13. The arms of a human and the wing of a bat are _________________ structures, composed of the same bones that have been modified for different functions.
a. | analogous |
b. | vestigial |
c. | homologous |
d. | convergent |
14. Xeroderma pigmentosum is an autosomal recessive genetic disorder. People who are homozygous for the disease-causing allele have skin that is damaged by exposure to ultraviolet radiation; this can lead to skin cancer at an early age.

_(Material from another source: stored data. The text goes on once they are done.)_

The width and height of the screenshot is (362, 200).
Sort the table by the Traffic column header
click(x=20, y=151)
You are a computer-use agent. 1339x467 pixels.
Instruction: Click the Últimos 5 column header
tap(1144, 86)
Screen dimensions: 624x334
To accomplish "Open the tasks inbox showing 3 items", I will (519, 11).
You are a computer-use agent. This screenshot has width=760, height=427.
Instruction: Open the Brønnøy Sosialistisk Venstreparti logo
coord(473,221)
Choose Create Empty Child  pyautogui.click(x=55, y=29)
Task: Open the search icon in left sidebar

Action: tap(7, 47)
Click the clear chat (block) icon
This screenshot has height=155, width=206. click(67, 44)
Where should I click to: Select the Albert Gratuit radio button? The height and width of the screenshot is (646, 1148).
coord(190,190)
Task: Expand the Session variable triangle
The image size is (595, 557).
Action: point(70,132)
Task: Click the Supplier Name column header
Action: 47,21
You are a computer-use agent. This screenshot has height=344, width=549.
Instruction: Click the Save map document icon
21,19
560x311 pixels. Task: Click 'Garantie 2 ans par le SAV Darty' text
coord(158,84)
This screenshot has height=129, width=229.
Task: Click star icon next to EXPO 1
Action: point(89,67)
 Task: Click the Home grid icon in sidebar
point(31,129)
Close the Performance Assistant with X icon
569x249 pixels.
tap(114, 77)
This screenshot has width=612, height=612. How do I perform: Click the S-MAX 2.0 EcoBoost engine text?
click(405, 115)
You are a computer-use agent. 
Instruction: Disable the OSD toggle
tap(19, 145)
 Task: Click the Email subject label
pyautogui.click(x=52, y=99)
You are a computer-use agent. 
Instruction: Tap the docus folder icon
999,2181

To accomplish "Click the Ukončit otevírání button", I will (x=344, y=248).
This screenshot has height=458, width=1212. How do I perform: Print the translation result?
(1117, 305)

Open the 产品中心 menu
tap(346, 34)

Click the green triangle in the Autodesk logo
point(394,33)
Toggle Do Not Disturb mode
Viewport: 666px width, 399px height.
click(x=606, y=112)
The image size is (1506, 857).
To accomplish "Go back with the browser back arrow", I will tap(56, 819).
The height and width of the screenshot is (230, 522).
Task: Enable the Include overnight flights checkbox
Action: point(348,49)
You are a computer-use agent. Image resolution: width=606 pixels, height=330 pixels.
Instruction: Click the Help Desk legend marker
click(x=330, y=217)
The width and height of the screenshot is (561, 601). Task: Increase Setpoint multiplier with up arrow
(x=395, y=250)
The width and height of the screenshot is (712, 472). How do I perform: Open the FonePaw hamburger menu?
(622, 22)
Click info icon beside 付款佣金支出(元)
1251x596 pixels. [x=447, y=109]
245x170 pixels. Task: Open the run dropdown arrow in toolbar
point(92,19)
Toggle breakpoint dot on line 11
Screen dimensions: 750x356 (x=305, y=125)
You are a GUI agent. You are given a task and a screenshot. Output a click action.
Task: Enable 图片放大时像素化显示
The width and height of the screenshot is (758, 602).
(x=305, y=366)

The mutation that causes this disorder is in a gene that functions:
a. | to repair DNA by excising (removing) nucleotides damaged by UV light. |
b. | in lysosomes, to break down lipids that otherwise accumulate in the nervous system. |
c. | to produce the UV blocking pigment melanin in the skin cells |
d. | in red blood cells to carry oxygen to the skin. |
15. The Amish are a religious sect descended from a small group of colonists who came to the United States over 200 years ago. Their religious beliefs have kept them isolated from society. The Amish have a much higher than average incidence of both polydactyly (extra fingers and toes) and dwarfism in their communities. This is most likely explained by:
a. | inheritance of acquired characters. |
b. | the founder effect. |
c. | disruptive selection. |
d. | natural selection. |
16. In the structure of DNA that Watson and Crick proposed, the sides of the "ladder" of the DNA molecule are always the same distance apart, making the molecule a constant width. This occurs because when the bases hydrogen bond to form the rungs of the "ladder", a:
a. | purine always pairs with a pyrimidine. |
b. | purine always pairs with a purine. |
c. | pyrimidine always pairs with a pyrmidine. |
d. | The structure of the double helix is not determined by how the bases pair. |
17. The RNA transcript of DNA that travels to the cytoplasm, carrying the instructions to make a protein, is called:
a. | rRNA. |
b. | tRNA. |
c. | mRNA. |
d. | RNA polymerase. |
18. When DNA is replicated, the error rate is approximately one error for every 10,000 nucleotides copied. However, that error rate is reduced to only 1 error for every 1 billion nucleotides. The DNA sequence is "corrected" by:
a. | repeating S phase to see if the error rate is lower the second time around. |
b. | enzymes that proofread the DNA and repair errors. |
c. | messenger RNA during the process of transcription. |
d. | Any errors made during DNA replication cannot be corrected. If errors are detected after S phase, the cell is destroyed. |
19. Mendel's principle of segregation says that:
a. | when gametes are formed, each gamete receives only one allele for a particular gene. |
b. | some genes are dominant to others. |
c. | a testcross must be used to determine the genotype of an organism with a dominant phenotype. |
d. | all of the above |
20. Tay-Sachs disease is lethal before reproductive age, but the allele persists in Louisiana French Canadians because:
a. | it is a dominant allele. |
b. | new mutations causing this disease are common in that population. |
c. | it is not expressed in the phenotype of heterozygous individuals. |
d. | the disease is contagious and can be transmitted by nonheritable means. |
21. Physical features that are similar in organisms which are not closely related to each other are most likely a result of ____________. A good example of this is the similarities seen between some marsupial and placental mammals.
a. | natural selection. |
b. | adaptation to similar environments |
c. | convergent evolution |
d. | All of the above phrases can be used to correctly fill this blank. |
22. In humans, which of the following sex chromosome compliments could be found in males?
a. | XY |
b. | XX |
c. | Y |
23. The proteins that are associated with eukaryotic chromosomes:
a. | help to package the DNA within the nucleus. |
b. | are involved in gene expression, through binding with the DNA. |
c. | may be replicating or transcribing the DNA. |
d. | All of these are true of proteins that are associated with eukaryotic chromosomes. |
24. A sequence of DNA nucleotides that contains the information to produce a single protein is a(n):
a. | codon. |
b. | gene. |
c. | polypeptide. |
d. | anticodon. |
You decide to identify the CFTR mutation by analyzing the genomic DNA of your patients compared to healthy individuals. You specifically are looking to see whether a specific 3' gene truncation has occurred in the patients. You will determine this using hybridization techniques with samples from healthy and CF patients. Which of the following will allow you to accomplish this?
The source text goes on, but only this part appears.